You can specify the percentage as a query parameter. The next example shows how to pass the percentage to a query by using the bq command-line tool:
bq query --use_legacy_sql=false --parameter=percent:INT64:29 \
'SELECT * FROM `dataset.my_table` TABLESAMPLE SYSTEM (@percent PERCENT)`
BigQuery tables are organized into data blocks. The TABLESAMPLE
clause works by randomly selecting a percentage of data blocks from the table
and reading all of the rows in the selected blocks. The sampling granularity
is limited by the number of data blocks.
Typically, BigQuery splits tables or table partitions into blocks
if they are larger than about 1 GB. Smaller tables might consist of a single
data block. In that case, the TABLESAMPLE
clause reads the entire table. If
the sampling percentage is greater than zero and the table is not empty, then
table sampling always returns some results.
Blocks can be different sizes, so the exact fraction of rows that are sampled
might vary. If you want to sample individual rows, rather than data blocks, then
you can use a WHERE rand() < K
clause instead. However, this approach requires
BigQuery to scan the entire table. To save costs but still
benefit from row-level sampling, you can combine both techniques.
The following example reads approximately 20% of the data blocks from storage and then randomly selects 10% of the rows in those blocks:
SELECT * FROM dataset.my_table TABLESAMPLE SYSTEM (20 PERCENT)
WHERE rand() < 0.1
External tables
You can use the TABLESAMPLE
clause with external tables that store data in a
collection of files. BigQuery samples a subset of the external
files that the table references. For some file formats, BigQuery
can split individual files into blocks for sampling. Some external data, such as
data in Google Sheets, consists of a single file that is sampled as one block
of data.
Sampling from the write-optimized storage
If you use table sampling with streaming inserts, then BigQuery samples data from the write-optimized storage. In some cases, all the data in the write-optimized storage is represented as a single block. When that happens, either all the data in the write-optimized storage appears in the results, or none of it does.
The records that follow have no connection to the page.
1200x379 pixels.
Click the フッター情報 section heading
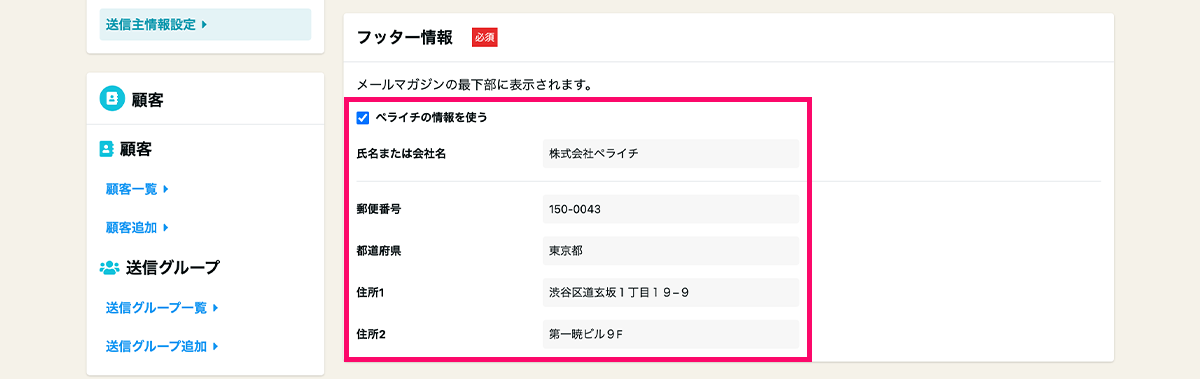coord(404,38)
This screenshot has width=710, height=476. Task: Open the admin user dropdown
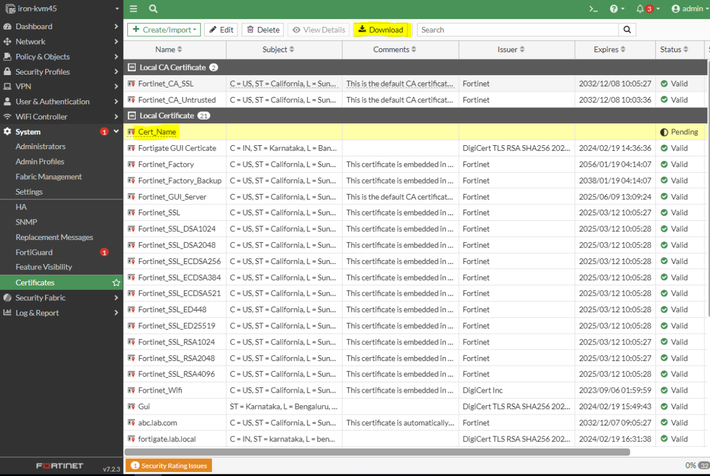point(686,8)
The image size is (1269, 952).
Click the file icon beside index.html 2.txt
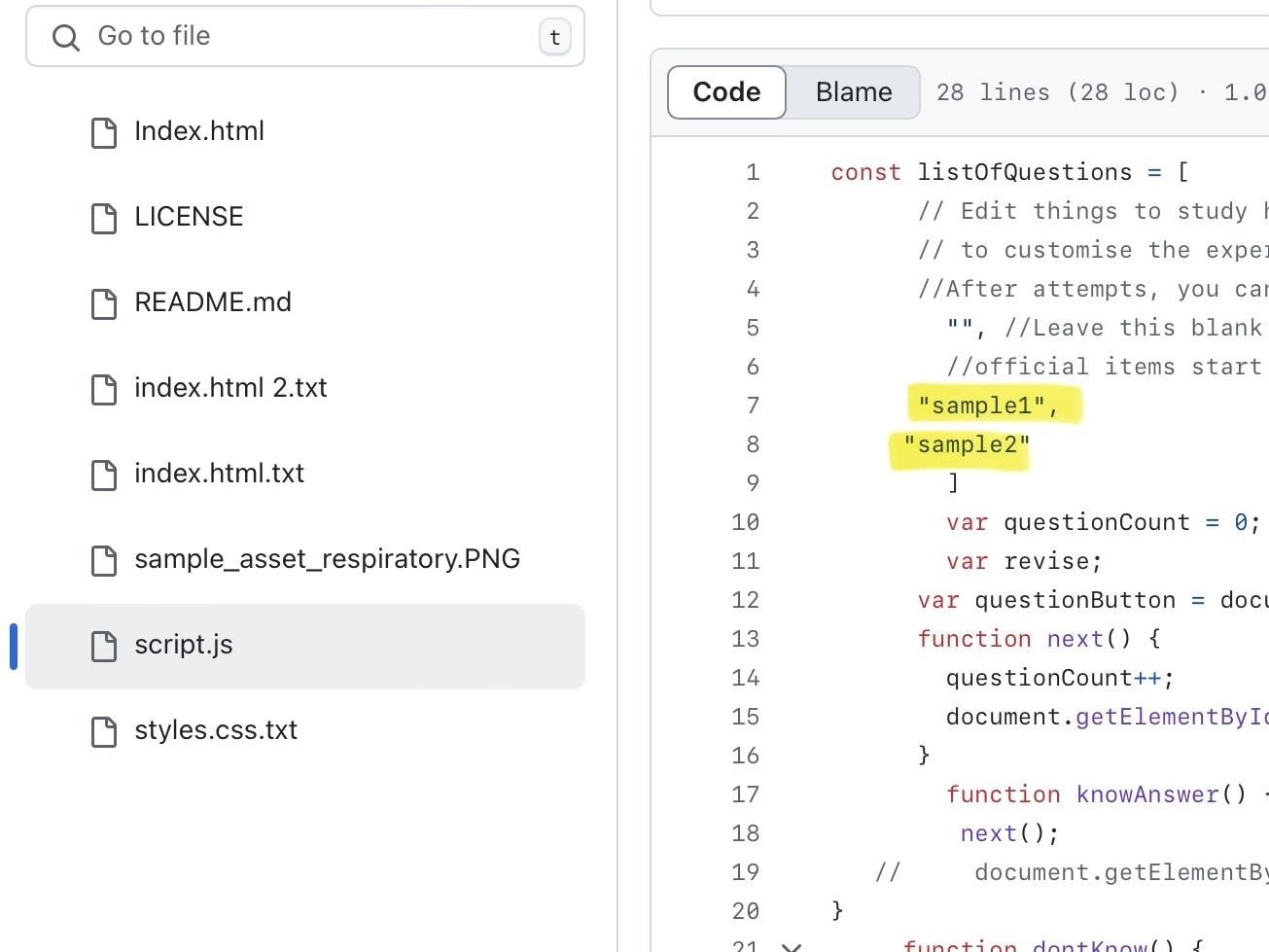104,390
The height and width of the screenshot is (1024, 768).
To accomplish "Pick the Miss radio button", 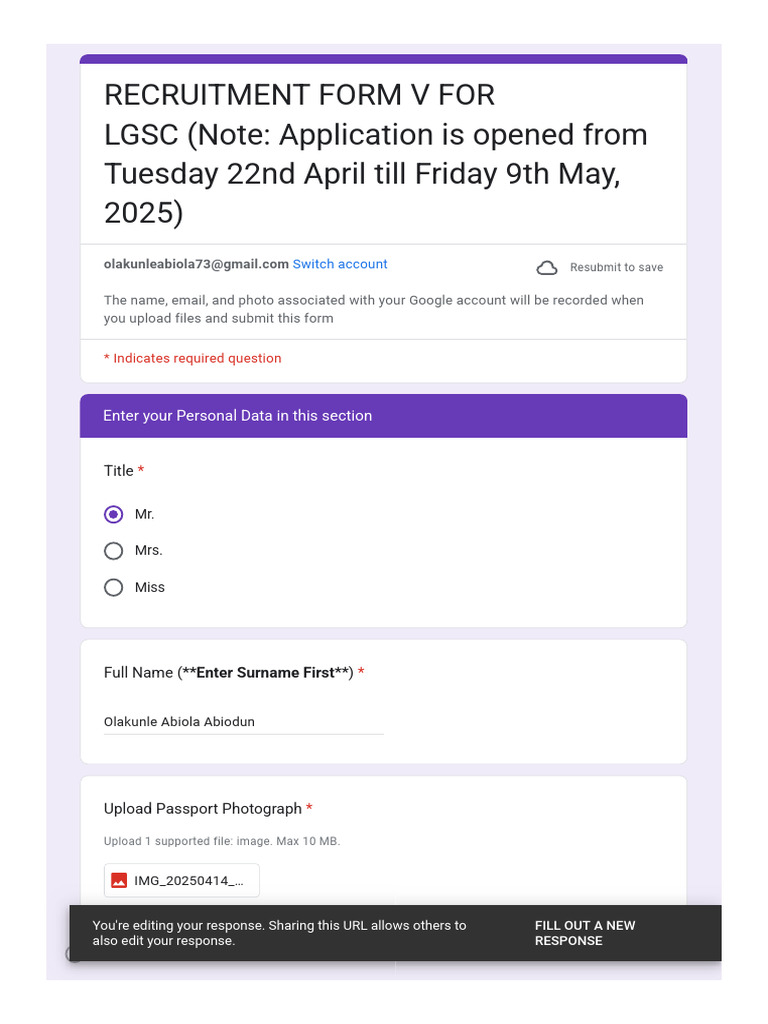I will pyautogui.click(x=114, y=588).
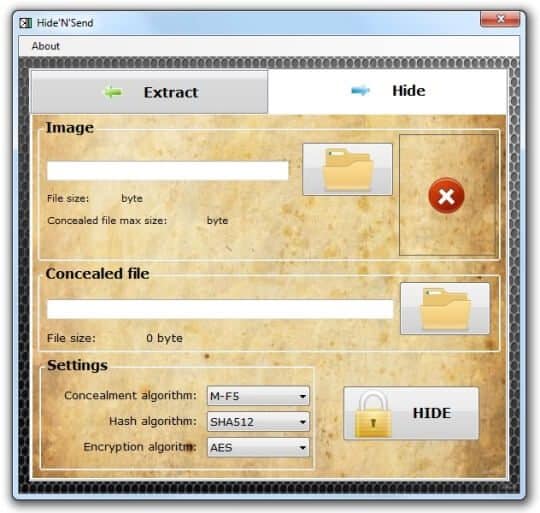The width and height of the screenshot is (540, 513).
Task: Click the arrow of the Hash algorithm combo box
Action: click(x=303, y=422)
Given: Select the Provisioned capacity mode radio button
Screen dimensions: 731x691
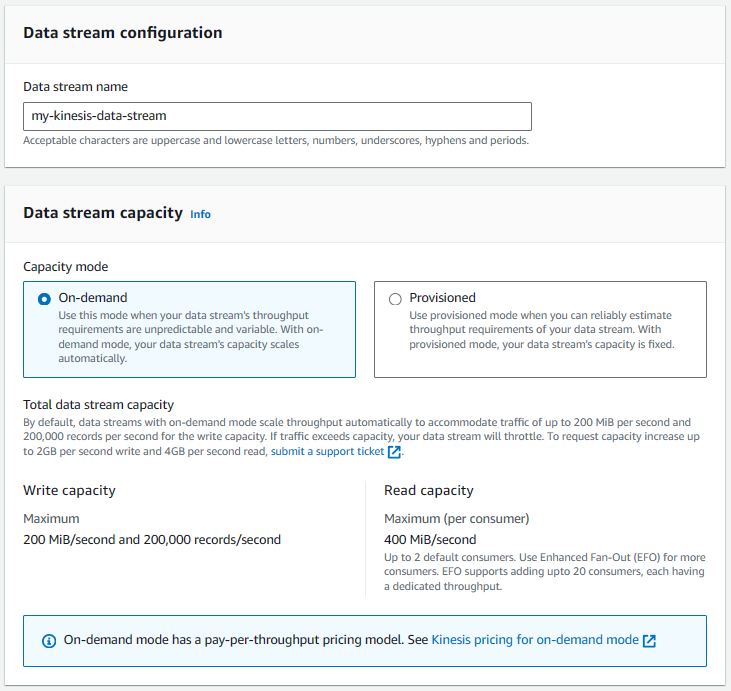Looking at the screenshot, I should pyautogui.click(x=395, y=299).
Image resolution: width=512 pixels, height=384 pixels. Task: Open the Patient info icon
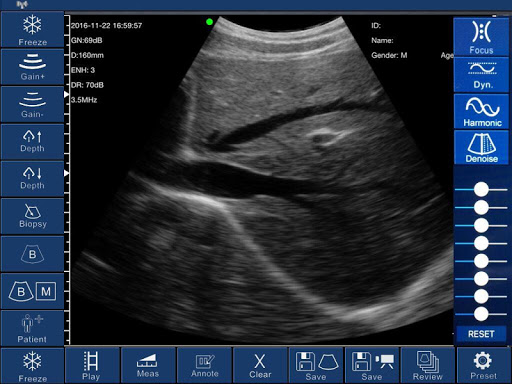[x=32, y=329]
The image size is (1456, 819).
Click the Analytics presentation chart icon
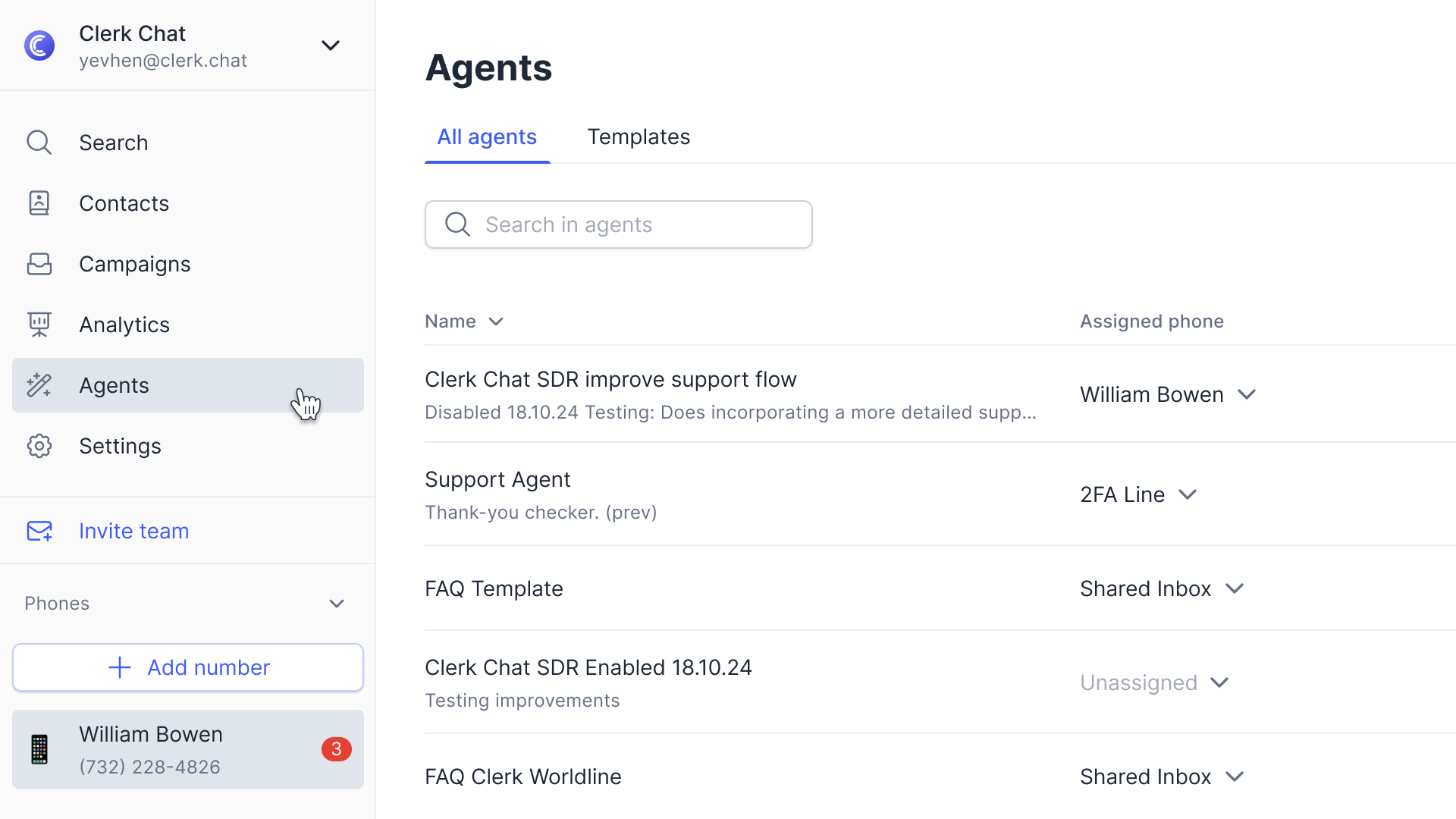point(39,325)
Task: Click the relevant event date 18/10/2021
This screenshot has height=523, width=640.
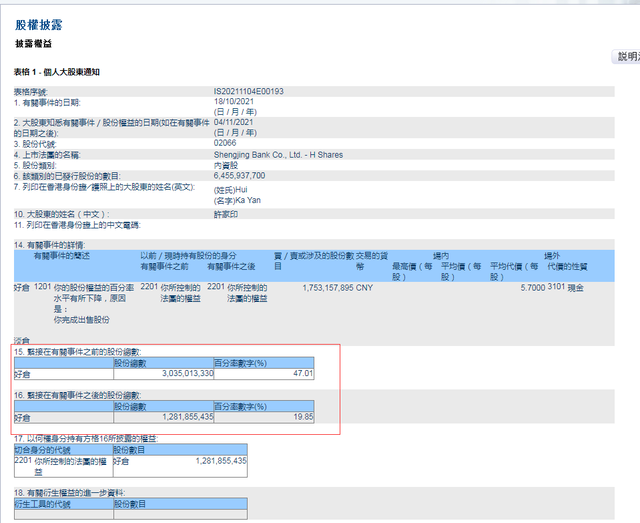Action: pyautogui.click(x=237, y=103)
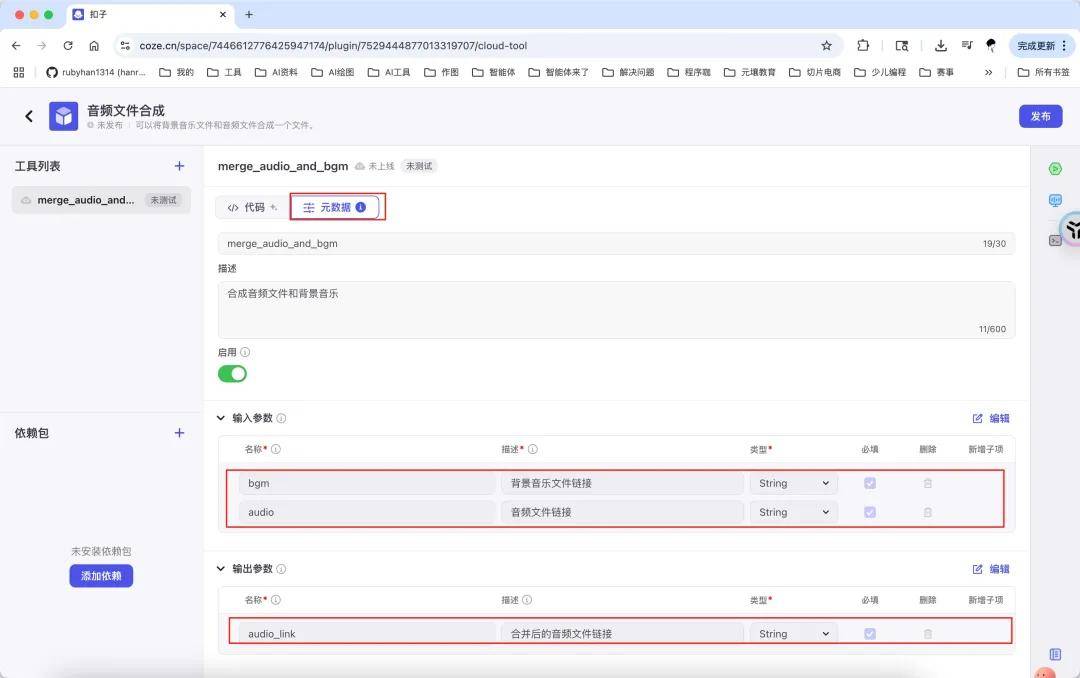Toggle the 启用 enable switch
This screenshot has height=678, width=1080.
click(x=232, y=374)
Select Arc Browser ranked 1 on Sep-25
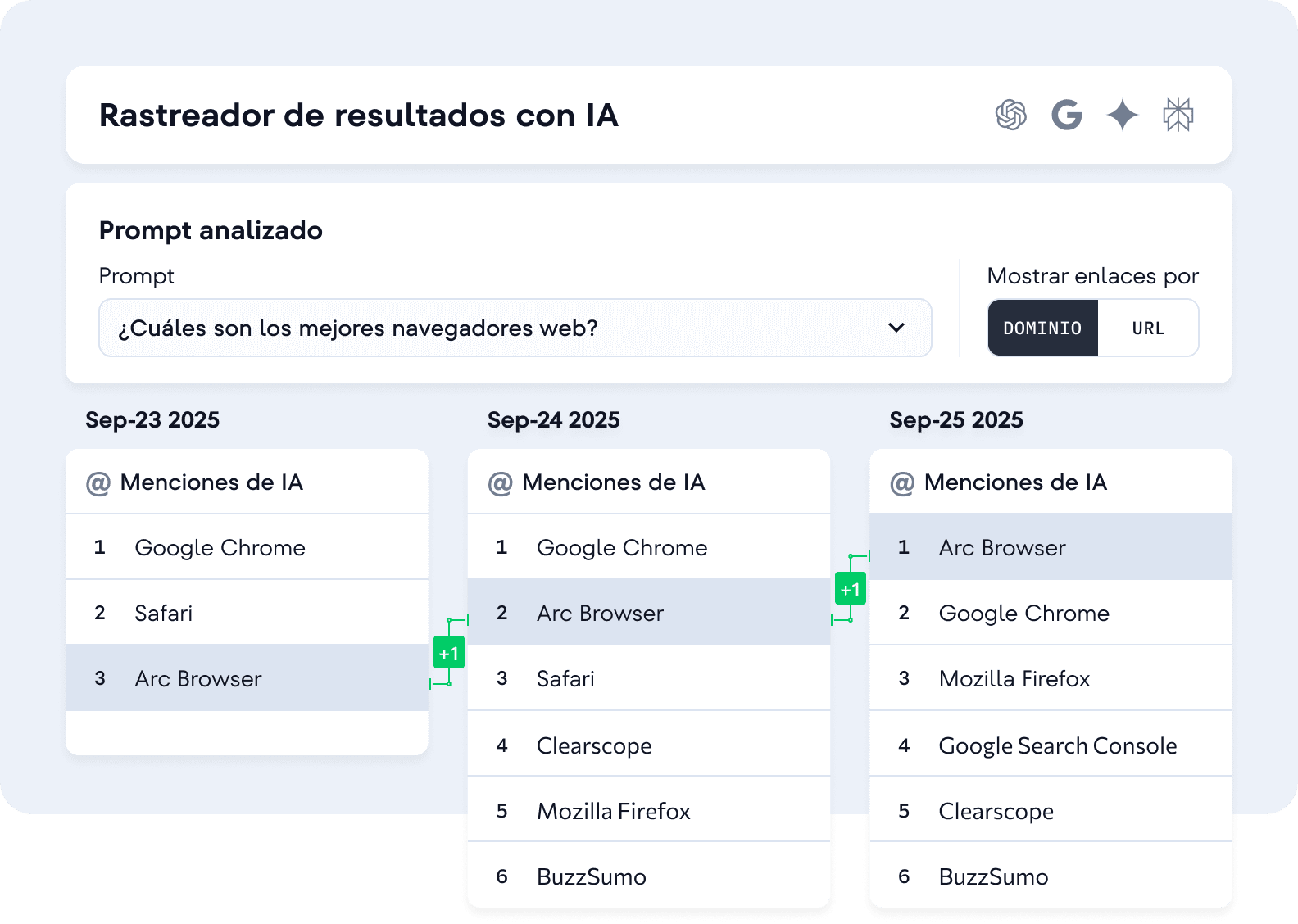This screenshot has height=924, width=1298. click(x=1001, y=547)
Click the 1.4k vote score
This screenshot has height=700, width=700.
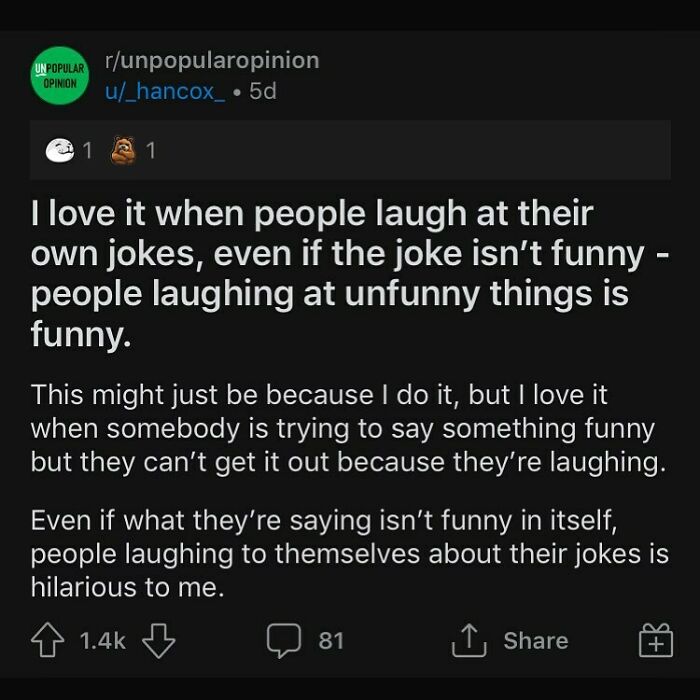tap(101, 641)
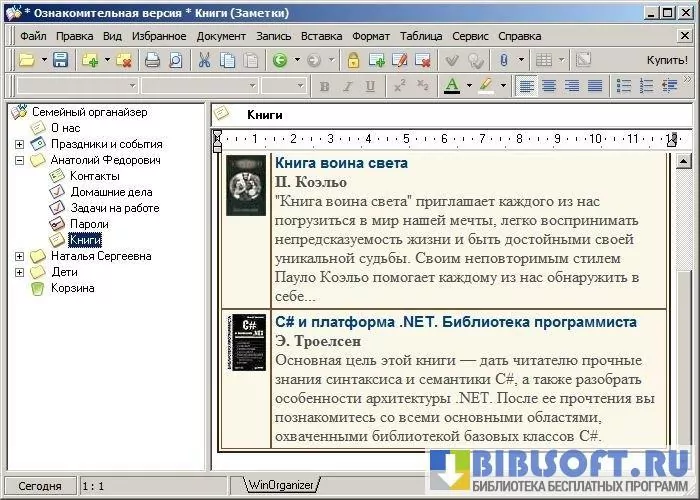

Partitioned and clustered tables
Partitioning and clustering produce blocks where all rows within a specific block have either the same partitioning key or have clustering attributes with close values. Therefore, sample sets from these tables tend to be more biased than sample sets from non-partitioned, non-clustered tables.
Limitations
- A sampled table can only appear once in a query statement. This restriction includes tables that are referenced inside view definitions.
- Sampling data from views is not supported.
- Sampling the results of subqueries or table-valued function calls is not supported.
- Sampling from an array scan, such as the result of calling the
UNNEST
operator, is not supported. - Sampling inside an
IN
subquery is not supported. - Sampling from tables with row-level security applied is not supported.
Table sampling pricing
If you use on-demand billing, then you
are charged for reading the data that is sampled. BigQuery does
not cache the results of a query that includes a TABLESAMPLE
clause, so each
execution incurs the cost of reading the data from storage.